Supplied text
________________

6 thoughts on “CHAPTER 60 – GHOSTS: EVIL, BOO EVIL

  1. Pingback: CHAPTER 62 - REFUGE | ralstoncreekreview.comralstoncreekreview.com

  2. Focused chi is always welcome. The underlying principle of Reiki has been present in this connection since we first began these dialogues. In this continuum of exchange energies have been circulating and reflecting and reverberating and manifesting as teaching and healing from the beginning because that is the nature of chi, of Te, of the essence we are immersed in and permeated with.

    Karmic bounce back occurs in such exchanges because it is a fundamental rule of the universe. In every transaction involving the transformation of energy no energy is lost, it only occurs in a different form, and those forms proceed into other forms. The energy of chi has always been here, in thought forms and word forms and, behind our separate discrete terminals, in feeling and knowing forms where the flowing chi comes to heal the healer and teach the teacher and lighten and in-lighten and enlighten each of us. It’s all good.

    What follows is something I will share with you which I have shared only with a few others. For most folks I felt it would trouble them rather than be helpful to them or me in the circumstances of the moment. I reserved my thoughts for them and in certain instances was able to have this conversation with them later. In the moment, though, I focused my energy upon ways and means of healing which I knew worked.

________________

Data for review
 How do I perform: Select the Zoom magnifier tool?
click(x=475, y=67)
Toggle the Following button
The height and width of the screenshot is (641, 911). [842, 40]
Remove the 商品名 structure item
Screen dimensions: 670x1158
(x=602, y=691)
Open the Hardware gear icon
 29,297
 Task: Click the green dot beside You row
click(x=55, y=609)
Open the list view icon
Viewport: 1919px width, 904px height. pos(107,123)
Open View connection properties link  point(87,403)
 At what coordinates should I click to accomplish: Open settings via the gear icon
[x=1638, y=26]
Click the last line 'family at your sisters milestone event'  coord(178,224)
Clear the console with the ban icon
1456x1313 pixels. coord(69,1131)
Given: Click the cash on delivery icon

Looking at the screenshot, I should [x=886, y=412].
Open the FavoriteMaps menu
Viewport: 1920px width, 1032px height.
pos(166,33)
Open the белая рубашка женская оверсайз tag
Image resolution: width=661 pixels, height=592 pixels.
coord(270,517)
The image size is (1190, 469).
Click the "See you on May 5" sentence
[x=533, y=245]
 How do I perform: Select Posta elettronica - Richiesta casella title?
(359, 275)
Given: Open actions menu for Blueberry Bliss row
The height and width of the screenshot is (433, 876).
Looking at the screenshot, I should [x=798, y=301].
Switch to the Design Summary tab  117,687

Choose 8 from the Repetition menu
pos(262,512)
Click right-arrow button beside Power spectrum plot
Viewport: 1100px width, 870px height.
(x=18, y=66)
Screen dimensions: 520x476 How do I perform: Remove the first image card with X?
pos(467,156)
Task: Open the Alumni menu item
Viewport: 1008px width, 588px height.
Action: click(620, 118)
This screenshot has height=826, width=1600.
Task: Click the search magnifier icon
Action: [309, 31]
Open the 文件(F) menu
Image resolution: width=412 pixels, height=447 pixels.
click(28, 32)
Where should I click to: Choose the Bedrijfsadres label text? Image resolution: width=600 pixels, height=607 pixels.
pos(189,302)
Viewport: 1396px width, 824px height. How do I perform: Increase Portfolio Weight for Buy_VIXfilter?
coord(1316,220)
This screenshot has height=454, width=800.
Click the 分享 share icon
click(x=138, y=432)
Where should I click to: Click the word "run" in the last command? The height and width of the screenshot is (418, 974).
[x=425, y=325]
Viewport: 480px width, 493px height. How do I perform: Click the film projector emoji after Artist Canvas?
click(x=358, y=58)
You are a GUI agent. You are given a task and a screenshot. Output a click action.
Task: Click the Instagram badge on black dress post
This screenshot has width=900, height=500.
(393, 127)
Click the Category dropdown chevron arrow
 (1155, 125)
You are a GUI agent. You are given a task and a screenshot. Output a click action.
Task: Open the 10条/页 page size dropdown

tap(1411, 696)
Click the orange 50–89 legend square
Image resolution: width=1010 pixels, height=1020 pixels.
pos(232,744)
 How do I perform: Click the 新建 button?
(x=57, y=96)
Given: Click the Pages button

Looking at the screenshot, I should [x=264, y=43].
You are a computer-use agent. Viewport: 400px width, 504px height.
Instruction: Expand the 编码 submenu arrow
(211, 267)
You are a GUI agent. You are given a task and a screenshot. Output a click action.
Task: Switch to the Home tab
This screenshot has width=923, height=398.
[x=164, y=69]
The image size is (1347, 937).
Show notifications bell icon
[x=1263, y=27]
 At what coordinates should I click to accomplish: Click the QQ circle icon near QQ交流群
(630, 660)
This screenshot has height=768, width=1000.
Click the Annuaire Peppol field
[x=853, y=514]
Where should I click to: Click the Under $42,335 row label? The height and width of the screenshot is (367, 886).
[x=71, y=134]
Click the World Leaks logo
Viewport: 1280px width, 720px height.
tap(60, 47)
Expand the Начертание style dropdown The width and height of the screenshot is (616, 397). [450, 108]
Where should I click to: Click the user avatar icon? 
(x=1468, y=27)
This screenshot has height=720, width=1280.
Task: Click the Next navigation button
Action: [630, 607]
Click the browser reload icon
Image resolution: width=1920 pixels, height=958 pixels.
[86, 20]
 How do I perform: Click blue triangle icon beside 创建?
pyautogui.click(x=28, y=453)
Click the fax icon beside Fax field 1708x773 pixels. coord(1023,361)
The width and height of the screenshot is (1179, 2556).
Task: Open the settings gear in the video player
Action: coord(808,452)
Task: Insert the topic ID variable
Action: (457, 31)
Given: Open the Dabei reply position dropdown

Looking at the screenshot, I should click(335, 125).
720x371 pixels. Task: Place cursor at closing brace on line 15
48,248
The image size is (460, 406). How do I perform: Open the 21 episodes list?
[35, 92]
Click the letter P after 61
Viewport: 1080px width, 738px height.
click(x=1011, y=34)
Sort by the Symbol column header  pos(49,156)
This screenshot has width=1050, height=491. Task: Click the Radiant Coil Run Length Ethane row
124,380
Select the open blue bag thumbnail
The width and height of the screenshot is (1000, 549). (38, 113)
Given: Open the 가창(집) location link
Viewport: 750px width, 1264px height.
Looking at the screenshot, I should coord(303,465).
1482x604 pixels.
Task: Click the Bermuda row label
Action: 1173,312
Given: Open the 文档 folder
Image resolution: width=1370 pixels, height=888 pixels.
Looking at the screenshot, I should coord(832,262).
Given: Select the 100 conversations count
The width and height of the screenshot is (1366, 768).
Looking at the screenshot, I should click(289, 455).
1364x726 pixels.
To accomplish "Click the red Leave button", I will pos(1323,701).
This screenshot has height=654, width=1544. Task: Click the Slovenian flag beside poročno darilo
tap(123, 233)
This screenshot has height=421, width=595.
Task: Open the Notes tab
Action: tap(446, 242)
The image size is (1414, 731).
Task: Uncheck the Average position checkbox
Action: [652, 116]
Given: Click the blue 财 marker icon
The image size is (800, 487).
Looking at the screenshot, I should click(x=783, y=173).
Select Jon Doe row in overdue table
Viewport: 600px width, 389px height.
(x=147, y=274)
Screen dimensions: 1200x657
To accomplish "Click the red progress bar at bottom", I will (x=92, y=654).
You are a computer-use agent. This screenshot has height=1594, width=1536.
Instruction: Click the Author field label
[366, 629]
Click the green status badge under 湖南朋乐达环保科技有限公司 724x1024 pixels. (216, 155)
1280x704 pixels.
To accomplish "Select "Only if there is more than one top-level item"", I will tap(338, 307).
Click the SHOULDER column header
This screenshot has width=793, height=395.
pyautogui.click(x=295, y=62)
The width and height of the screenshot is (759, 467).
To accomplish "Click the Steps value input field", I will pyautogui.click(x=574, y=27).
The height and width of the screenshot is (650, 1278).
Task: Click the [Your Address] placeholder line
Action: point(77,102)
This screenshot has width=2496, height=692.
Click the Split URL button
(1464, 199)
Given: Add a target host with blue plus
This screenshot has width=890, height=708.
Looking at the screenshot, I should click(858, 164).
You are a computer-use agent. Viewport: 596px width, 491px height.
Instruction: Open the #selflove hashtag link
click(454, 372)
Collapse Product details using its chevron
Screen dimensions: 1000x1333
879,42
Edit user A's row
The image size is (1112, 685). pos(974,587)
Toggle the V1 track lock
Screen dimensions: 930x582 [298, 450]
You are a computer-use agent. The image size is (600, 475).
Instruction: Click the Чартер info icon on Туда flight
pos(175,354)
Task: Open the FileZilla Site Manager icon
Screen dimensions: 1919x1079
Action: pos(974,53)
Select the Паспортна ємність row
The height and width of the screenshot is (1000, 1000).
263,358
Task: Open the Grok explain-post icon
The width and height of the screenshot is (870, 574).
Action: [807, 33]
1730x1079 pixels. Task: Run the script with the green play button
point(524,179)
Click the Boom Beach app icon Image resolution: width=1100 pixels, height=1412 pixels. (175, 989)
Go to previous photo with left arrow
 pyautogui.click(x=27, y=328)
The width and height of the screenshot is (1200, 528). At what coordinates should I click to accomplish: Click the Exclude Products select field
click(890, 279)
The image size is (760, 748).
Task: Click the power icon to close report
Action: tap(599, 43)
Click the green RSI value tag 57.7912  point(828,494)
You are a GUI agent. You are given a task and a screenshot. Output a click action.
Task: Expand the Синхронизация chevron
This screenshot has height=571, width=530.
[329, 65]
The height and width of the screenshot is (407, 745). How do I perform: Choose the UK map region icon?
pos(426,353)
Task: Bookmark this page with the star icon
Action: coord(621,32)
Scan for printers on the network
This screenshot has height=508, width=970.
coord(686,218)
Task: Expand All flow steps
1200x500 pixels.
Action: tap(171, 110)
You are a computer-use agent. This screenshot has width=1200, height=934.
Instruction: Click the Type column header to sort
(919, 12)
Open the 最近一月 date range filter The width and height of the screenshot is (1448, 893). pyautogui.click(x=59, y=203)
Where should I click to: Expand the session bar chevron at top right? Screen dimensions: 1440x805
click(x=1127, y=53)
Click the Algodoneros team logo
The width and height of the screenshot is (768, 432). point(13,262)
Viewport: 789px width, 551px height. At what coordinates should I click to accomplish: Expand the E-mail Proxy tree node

________________

Task statement
Reproduce the passage of the comment on chi and Reiki starting at "6 thoughts on" and ending at "and permeated with.".

Written answer
6 thoughts on “CHAPTER 60 – GHOSTS: EVIL, BOO EVIL

  1. Pingback: CHAPTER 62 - REFUGE | ralstoncreekreview.comralstoncreekreview.com

  2. Focused chi is always welcome. The underlying principle of Reiki has been present in this connection since we first began these dialogues. In this continuum of exchange energies have been circulating and reflecting and reverberating and manifesting as teaching and healing from the beginning because that is the nature of chi, of Te, of the essence we are immersed in and permeated with.